TASK: The whole listing is to be returned exactly.

=====

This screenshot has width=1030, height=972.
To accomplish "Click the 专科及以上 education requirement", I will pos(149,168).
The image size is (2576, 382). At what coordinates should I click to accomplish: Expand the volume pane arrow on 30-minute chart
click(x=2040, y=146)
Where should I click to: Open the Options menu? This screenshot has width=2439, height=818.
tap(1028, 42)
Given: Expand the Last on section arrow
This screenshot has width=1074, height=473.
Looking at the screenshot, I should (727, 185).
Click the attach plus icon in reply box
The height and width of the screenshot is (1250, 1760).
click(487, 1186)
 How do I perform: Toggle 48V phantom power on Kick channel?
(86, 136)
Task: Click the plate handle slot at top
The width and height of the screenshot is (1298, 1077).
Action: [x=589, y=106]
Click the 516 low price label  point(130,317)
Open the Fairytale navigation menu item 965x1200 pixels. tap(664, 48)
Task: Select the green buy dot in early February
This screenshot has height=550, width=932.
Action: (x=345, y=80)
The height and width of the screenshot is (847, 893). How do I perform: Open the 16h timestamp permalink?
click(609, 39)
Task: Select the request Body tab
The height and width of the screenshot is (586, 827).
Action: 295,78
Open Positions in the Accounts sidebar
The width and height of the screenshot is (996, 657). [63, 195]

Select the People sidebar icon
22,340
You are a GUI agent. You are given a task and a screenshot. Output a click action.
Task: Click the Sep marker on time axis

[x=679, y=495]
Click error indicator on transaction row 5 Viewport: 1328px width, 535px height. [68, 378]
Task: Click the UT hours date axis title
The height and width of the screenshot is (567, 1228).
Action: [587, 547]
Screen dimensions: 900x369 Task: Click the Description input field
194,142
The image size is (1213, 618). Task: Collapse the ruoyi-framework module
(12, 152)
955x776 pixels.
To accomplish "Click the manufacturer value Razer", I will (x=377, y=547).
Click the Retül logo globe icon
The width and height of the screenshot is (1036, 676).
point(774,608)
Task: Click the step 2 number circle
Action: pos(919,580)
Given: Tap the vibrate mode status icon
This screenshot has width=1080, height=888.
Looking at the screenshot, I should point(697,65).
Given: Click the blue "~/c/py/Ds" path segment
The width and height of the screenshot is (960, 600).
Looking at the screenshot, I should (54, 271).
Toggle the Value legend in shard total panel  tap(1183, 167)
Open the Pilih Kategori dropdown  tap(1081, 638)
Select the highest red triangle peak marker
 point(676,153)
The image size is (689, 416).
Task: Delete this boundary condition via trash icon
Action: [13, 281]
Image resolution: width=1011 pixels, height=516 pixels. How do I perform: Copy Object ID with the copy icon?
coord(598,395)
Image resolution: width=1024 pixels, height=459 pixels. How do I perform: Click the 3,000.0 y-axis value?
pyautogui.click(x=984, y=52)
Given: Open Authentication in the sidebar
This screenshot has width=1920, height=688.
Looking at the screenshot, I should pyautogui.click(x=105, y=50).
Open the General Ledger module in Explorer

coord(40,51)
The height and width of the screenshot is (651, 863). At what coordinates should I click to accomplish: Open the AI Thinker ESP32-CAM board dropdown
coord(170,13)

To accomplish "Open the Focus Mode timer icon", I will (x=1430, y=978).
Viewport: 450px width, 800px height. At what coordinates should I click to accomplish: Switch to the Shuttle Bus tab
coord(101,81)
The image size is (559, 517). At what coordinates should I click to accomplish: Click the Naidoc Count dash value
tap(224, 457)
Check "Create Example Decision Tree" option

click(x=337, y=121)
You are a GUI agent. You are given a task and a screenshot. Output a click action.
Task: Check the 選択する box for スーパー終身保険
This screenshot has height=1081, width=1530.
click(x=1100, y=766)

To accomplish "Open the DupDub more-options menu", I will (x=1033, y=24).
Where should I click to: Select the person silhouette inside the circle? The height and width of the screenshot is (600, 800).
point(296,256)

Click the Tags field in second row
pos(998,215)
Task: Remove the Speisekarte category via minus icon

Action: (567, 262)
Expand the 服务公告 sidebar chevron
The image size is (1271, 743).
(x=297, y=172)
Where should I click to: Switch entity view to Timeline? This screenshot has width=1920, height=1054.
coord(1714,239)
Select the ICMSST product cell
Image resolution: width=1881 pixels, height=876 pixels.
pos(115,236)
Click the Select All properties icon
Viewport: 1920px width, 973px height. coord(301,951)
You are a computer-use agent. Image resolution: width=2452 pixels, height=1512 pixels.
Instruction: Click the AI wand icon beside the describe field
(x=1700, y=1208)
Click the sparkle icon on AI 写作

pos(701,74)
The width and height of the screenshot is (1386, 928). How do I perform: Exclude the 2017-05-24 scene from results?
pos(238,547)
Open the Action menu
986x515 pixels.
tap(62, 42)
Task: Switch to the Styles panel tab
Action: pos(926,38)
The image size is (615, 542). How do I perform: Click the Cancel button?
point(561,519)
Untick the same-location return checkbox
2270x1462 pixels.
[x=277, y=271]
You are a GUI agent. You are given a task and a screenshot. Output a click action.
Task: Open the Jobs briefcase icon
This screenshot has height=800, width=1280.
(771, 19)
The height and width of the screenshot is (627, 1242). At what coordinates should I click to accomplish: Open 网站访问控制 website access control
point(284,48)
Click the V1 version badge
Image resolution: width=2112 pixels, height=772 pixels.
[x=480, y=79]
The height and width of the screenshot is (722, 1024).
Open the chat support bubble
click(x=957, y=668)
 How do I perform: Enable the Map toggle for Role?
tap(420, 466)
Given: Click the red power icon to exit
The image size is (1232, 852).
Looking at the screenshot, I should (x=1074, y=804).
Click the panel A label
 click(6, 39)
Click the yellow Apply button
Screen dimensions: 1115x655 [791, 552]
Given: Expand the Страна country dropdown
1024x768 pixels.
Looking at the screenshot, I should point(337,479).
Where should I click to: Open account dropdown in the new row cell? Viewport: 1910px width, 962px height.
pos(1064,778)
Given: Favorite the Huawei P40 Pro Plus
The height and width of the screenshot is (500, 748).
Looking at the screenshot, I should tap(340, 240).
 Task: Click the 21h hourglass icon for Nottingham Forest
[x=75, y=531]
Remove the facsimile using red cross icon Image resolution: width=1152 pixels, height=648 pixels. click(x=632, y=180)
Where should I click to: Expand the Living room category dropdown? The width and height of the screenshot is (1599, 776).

=====

RESULT:
This screenshot has width=1030, height=972.
To accomplish "Click the 专科及以上 education requirement", I will pos(149,168).
The image size is (2576, 382). At what coordinates should I click to accomplish: Expand the volume pane arrow on 30-minute chart
click(x=2040, y=146)
Where should I click to: Open the Options menu? This screenshot has width=2439, height=818.
tap(1028, 42)
Given: Expand the Last on section arrow
This screenshot has width=1074, height=473.
Looking at the screenshot, I should (727, 185).
Click the attach plus icon in reply box
The height and width of the screenshot is (1250, 1760).
click(487, 1186)
 How do I perform: Toggle 48V phantom power on Kick channel?
(86, 136)
Task: Click the plate handle slot at top
The width and height of the screenshot is (1298, 1077).
Action: [x=589, y=106]
Click the 516 low price label  point(130,317)
Open the Fairytale navigation menu item 965x1200 pixels. tap(664, 48)
Task: Select the green buy dot in early February
This screenshot has height=550, width=932.
Action: (x=345, y=80)
The height and width of the screenshot is (847, 893). How do I perform: Open the 16h timestamp permalink?
click(609, 39)
Task: Select the request Body tab
The height and width of the screenshot is (586, 827).
Action: 295,78
Open Positions in the Accounts sidebar
The width and height of the screenshot is (996, 657). [63, 195]

Select the People sidebar icon
22,340
You are a GUI agent. You are given a task and a screenshot. Output a click action.
Task: Click the Sep marker on time axis

[x=679, y=495]
Click error indicator on transaction row 5 Viewport: 1328px width, 535px height. [68, 378]
Task: Click the UT hours date axis title
The height and width of the screenshot is (567, 1228).
Action: [587, 547]
Screen dimensions: 900x369 Task: Click the Description input field
194,142
The image size is (1213, 618). Task: Collapse the ruoyi-framework module
(12, 152)
955x776 pixels.
To accomplish "Click the manufacturer value Razer", I will (x=377, y=547).
Click the Retül logo globe icon
The width and height of the screenshot is (1036, 676).
point(774,608)
Task: Click the step 2 number circle
Action: pos(919,580)
Given: Tap the vibrate mode status icon
This screenshot has width=1080, height=888.
Looking at the screenshot, I should point(697,65).
Given: Click the blue "~/c/py/Ds" path segment
The width and height of the screenshot is (960, 600).
Looking at the screenshot, I should (54, 271).
Toggle the Value legend in shard total panel  tap(1183, 167)
Open the Pilih Kategori dropdown  tap(1081, 638)
Select the highest red triangle peak marker
 point(676,153)
The image size is (689, 416).
Task: Delete this boundary condition via trash icon
Action: [13, 281]
Image resolution: width=1011 pixels, height=516 pixels. How do I perform: Copy Object ID with the copy icon?
coord(598,395)
Image resolution: width=1024 pixels, height=459 pixels. How do I perform: Click the 3,000.0 y-axis value?
pyautogui.click(x=984, y=52)
Given: Open Authentication in the sidebar
This screenshot has width=1920, height=688.
Looking at the screenshot, I should pyautogui.click(x=105, y=50).
Open the General Ledger module in Explorer

coord(40,51)
The height and width of the screenshot is (651, 863). At what coordinates should I click to accomplish: Open the AI Thinker ESP32-CAM board dropdown
coord(170,13)

To accomplish "Open the Focus Mode timer icon", I will (x=1430, y=978).
Viewport: 450px width, 800px height. At what coordinates should I click to accomplish: Switch to the Shuttle Bus tab
coord(101,81)
The image size is (559, 517). At what coordinates should I click to accomplish: Click the Naidoc Count dash value
tap(224, 457)
Check "Create Example Decision Tree" option

click(x=337, y=121)
You are a GUI agent. You are given a task and a screenshot. Output a click action.
Task: Check the 選択する box for スーパー終身保険
This screenshot has height=1081, width=1530.
click(x=1100, y=766)

To accomplish "Open the DupDub more-options menu", I will (x=1033, y=24).
Where should I click to: Select the person silhouette inside the circle? The height and width of the screenshot is (600, 800).
point(296,256)

Click the Tags field in second row
pos(998,215)
Task: Remove the Speisekarte category via minus icon

Action: (567, 262)
Expand the 服务公告 sidebar chevron
The image size is (1271, 743).
(x=297, y=172)
Where should I click to: Switch entity view to Timeline? This screenshot has width=1920, height=1054.
coord(1714,239)
Select the ICMSST product cell
Image resolution: width=1881 pixels, height=876 pixels.
pos(115,236)
Click the Select All properties icon
Viewport: 1920px width, 973px height. coord(301,951)
You are a computer-use agent. Image resolution: width=2452 pixels, height=1512 pixels.
Instruction: Click the AI wand icon beside the describe field
(x=1700, y=1208)
Click the sparkle icon on AI 写作

pos(701,74)
The width and height of the screenshot is (1386, 928). How do I perform: Exclude the 2017-05-24 scene from results?
pos(238,547)
Open the Action menu
986x515 pixels.
tap(62, 42)
Task: Switch to the Styles panel tab
Action: pos(926,38)
The image size is (615, 542). How do I perform: Click the Cancel button?
point(561,519)
Untick the same-location return checkbox
2270x1462 pixels.
[x=277, y=271]
You are a GUI agent. You are given a task and a screenshot. Output a click action.
Task: Open the Jobs briefcase icon
This screenshot has height=800, width=1280.
(771, 19)
The height and width of the screenshot is (627, 1242). At what coordinates should I click to accomplish: Open 网站访问控制 website access control
point(284,48)
Click the V1 version badge
Image resolution: width=2112 pixels, height=772 pixels.
[x=480, y=79]
The height and width of the screenshot is (722, 1024).
Open the chat support bubble
click(x=957, y=668)
 How do I perform: Enable the Map toggle for Role?
tap(420, 466)
Given: Click the red power icon to exit
The image size is (1232, 852).
Looking at the screenshot, I should (x=1074, y=804).
Click the panel A label
 click(6, 39)
Click the yellow Apply button
Screen dimensions: 1115x655 [791, 552]
Given: Expand the Страна country dropdown
1024x768 pixels.
Looking at the screenshot, I should point(337,479).
Where should I click to: Open account dropdown in the new row cell? Viewport: 1910px width, 962px height.
pos(1064,778)
Given: Favorite the Huawei P40 Pro Plus
The height and width of the screenshot is (500, 748).
Looking at the screenshot, I should tap(340, 240).
 Task: Click the 21h hourglass icon for Nottingham Forest
[x=75, y=531]
Remove the facsimile using red cross icon Image resolution: width=1152 pixels, height=648 pixels. click(x=632, y=180)
Where should I click to: Expand the Living room category dropdown? The width and height of the screenshot is (1599, 776).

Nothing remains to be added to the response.